Everyone in society possesses numerous social roles and as we’re all told growing up, there’s an appropriate time and space for everything. In other words, (most) parents know better not to speak to their children in the same language that they would speak to their friends. Then again, through this lens, dropping the “f-bomb” wouldn’t be such a big deal for some parents, as it may be for other parents. I think the essence of this issue, as it relates to the Pope, involves power and equality. Parents and children are not considered “equals,” regardless of how much time spans and from this respect, parents will always have more “power” over their children. Whether the Pope intended on using the “f-bomb,” or if it was his listeners’ minds that were in the gutter, I think this scenario highlights the fact that language is a powerful tool to measure social boundaries and the relationship(s) between individuals and certain socials players or audiences. We wouldn’t expect the Pope to drop an “f-bomb” during his speech, but we should probably expect the same for a college president during his/her speech at commencement, or even a more informal setting, where a parent is communicating to his/her child but the boundaries remain. Or not?
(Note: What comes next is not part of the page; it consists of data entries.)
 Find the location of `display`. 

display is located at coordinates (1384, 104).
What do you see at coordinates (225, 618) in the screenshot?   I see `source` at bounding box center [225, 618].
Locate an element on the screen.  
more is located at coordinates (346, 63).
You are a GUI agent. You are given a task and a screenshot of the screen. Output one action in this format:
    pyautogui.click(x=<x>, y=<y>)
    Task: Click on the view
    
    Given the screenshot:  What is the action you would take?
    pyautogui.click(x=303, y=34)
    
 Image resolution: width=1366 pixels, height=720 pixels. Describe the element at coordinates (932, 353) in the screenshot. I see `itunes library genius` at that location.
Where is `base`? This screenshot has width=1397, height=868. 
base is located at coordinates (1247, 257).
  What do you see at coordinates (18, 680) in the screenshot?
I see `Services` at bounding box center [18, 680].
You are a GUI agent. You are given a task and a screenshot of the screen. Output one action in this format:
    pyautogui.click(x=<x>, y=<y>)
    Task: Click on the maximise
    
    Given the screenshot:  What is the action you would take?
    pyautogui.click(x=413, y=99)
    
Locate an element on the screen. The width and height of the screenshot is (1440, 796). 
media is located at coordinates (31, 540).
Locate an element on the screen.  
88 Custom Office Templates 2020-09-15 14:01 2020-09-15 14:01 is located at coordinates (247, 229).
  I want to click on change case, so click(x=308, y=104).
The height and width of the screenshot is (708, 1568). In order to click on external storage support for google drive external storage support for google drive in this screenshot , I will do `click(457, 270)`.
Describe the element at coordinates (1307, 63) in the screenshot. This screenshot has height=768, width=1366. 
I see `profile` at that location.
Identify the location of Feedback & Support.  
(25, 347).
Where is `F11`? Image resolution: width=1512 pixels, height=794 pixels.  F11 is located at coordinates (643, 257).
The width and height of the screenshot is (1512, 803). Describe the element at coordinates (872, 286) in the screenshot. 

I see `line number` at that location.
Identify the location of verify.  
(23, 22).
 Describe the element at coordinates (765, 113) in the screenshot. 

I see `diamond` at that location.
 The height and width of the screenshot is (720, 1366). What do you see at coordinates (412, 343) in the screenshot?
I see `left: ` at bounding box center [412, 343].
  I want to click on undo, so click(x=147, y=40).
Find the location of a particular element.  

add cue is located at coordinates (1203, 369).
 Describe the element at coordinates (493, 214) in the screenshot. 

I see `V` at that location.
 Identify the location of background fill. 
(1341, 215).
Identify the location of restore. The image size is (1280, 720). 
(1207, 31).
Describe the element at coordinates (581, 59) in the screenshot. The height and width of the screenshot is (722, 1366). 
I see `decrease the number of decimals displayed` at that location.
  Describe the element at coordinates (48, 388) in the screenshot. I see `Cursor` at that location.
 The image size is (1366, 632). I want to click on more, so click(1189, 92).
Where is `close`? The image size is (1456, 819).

Your comment reminds me of the fact that the words we use for socially unacceptable speech–“profane,” “vulgar”–originally referred to the secular and the common. We inscribe these social differentials right into language by creating an identity between socially unacceptable behavior and the common person. To speak in coarse language is therefore to be identified as not-Great. To speak “properly” is to bring oneself a step closer to respect, admiration–and thereby power.